⟨

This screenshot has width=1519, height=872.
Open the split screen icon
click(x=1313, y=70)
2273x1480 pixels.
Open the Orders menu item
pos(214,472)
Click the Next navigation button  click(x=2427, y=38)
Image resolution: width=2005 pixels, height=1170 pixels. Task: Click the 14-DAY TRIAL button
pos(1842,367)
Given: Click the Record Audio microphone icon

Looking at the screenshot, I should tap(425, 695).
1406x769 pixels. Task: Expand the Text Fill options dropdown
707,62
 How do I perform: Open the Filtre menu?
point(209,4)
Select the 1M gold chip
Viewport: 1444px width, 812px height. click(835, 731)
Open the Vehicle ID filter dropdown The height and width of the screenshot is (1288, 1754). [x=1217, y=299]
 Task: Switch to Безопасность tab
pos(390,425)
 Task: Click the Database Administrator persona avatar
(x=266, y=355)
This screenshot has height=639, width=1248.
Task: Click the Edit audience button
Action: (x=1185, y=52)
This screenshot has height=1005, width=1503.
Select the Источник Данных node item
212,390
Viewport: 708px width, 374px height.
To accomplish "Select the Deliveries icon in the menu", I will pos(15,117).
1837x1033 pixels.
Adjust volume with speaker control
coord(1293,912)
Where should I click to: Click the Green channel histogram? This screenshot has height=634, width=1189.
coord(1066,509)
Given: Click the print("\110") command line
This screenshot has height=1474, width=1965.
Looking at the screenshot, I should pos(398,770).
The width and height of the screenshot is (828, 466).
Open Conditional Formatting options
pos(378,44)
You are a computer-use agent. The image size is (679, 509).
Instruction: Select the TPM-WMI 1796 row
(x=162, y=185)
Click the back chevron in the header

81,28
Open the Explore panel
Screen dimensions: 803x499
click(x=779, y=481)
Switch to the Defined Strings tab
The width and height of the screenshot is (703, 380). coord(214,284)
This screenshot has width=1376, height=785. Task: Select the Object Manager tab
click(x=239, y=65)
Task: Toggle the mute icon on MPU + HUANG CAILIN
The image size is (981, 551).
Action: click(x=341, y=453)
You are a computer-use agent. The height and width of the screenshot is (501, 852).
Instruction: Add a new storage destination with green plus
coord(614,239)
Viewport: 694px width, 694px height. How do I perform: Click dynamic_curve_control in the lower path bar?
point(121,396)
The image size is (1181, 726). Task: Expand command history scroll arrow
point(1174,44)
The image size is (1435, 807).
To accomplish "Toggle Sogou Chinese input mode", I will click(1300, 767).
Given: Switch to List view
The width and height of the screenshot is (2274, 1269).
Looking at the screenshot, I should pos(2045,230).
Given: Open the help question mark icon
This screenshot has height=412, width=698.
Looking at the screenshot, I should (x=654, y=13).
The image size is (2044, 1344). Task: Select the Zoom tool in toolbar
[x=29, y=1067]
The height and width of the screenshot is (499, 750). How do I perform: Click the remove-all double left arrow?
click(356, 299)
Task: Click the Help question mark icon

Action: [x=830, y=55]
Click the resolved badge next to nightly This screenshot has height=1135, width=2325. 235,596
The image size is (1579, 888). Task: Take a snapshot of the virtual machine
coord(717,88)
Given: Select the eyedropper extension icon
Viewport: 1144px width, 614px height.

⟩

■ **Activity**
Go through the entries and report every line with the string "computer".

■ **Result for this exercise**
You are a computer-use agent. The image size is (679, 509).
You are a computer-use agent. The height and width of the screenshot is (501, 852).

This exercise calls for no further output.